───── EXTRACT TO READ ─────

The majority of Florida’s known fatalities occurred after vaccines had become freely and widely available statewide. Most who succumbed were unvaccinated, and many shunned the shots while praising Republican figures such as DeSantis.

While statewide cases and deaths are declining, other viral metrics paint a muddier picture.

Hospitalizations rise in Florida

The number of COVID-positive patients in hospitals across Florida rose by 353 this past week, data reported Friday by the U.S. Health and Human Services Department show. That’s the highest seven-day increase since June 17.

Medical staff statewide tended to 3,797 COVID-positive patients, HHS said Friday.

Coronavirus levels in sewage have been flat or rising across Florida in the past two weeks.

Viral concentrations spiked in Hillsborough County — home to Tampa — from 809 molecular fragments per milliliter of wastewater on June 22 to 1,244 per millilter Wednesday, according to sewage samples tested by Boston-based laboratory Biobot Analytics.

Genetic fragments are also on the rise in sewage from Orange County, home to Orlando. Levels have barely changed in Pinellas, Seminole and Palm Beach counties. Concentrations are down slightly in Miami-Dade County.

The CDC estimates 17.2 million COVID shots have been jabbed into Florida residents’ arms, more than 1.3 million higher than what state health officials calculated in their report July 1. The CDC counts federal personnel and others in Florida while state health officials don’t.

The CDC’s vaccination tally includes more than 6 million people who have gotten boosters. By the federal agency’s estimation, 80% of Floridians have gotten at least one shot, while 28% are boosted.

───── EXTRACTED RECORDS ─────

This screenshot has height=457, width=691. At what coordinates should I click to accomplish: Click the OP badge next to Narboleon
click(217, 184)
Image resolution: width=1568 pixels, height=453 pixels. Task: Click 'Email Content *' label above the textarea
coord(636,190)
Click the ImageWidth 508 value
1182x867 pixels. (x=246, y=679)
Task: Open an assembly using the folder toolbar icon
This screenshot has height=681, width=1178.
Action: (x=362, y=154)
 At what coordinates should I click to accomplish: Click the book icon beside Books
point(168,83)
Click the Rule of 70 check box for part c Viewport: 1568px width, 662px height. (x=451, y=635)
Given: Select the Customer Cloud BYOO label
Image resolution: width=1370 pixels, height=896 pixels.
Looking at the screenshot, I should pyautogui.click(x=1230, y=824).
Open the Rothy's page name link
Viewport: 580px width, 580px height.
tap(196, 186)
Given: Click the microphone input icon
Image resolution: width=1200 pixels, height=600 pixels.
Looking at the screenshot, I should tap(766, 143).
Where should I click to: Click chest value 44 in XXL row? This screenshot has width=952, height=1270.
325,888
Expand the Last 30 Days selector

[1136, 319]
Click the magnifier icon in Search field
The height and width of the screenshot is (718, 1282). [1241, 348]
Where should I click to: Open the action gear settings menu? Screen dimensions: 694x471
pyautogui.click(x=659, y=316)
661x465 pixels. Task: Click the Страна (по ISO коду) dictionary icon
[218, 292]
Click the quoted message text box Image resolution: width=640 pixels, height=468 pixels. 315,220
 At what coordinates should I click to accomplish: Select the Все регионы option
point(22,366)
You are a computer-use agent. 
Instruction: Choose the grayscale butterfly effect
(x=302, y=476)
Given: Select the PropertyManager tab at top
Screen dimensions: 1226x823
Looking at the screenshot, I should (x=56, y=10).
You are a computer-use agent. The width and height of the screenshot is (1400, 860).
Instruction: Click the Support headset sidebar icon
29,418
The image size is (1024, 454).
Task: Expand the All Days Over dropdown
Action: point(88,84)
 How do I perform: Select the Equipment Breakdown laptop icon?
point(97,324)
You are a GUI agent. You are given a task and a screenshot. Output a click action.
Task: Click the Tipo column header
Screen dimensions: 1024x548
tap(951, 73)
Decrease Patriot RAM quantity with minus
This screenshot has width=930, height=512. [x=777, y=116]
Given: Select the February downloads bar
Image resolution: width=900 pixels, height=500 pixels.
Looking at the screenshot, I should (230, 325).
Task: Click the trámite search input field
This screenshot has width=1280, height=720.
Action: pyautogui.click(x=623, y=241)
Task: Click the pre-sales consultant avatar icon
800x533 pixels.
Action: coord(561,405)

─────

▶ _WHAT TO WORK ON_: According to the text on COVID in Florida, how many COVID-positive patients were medical staff across the state caring for, as reported by HHS on Friday? The lines aren't needed for this.

▶ _EXERCISE RESULT_: 3,797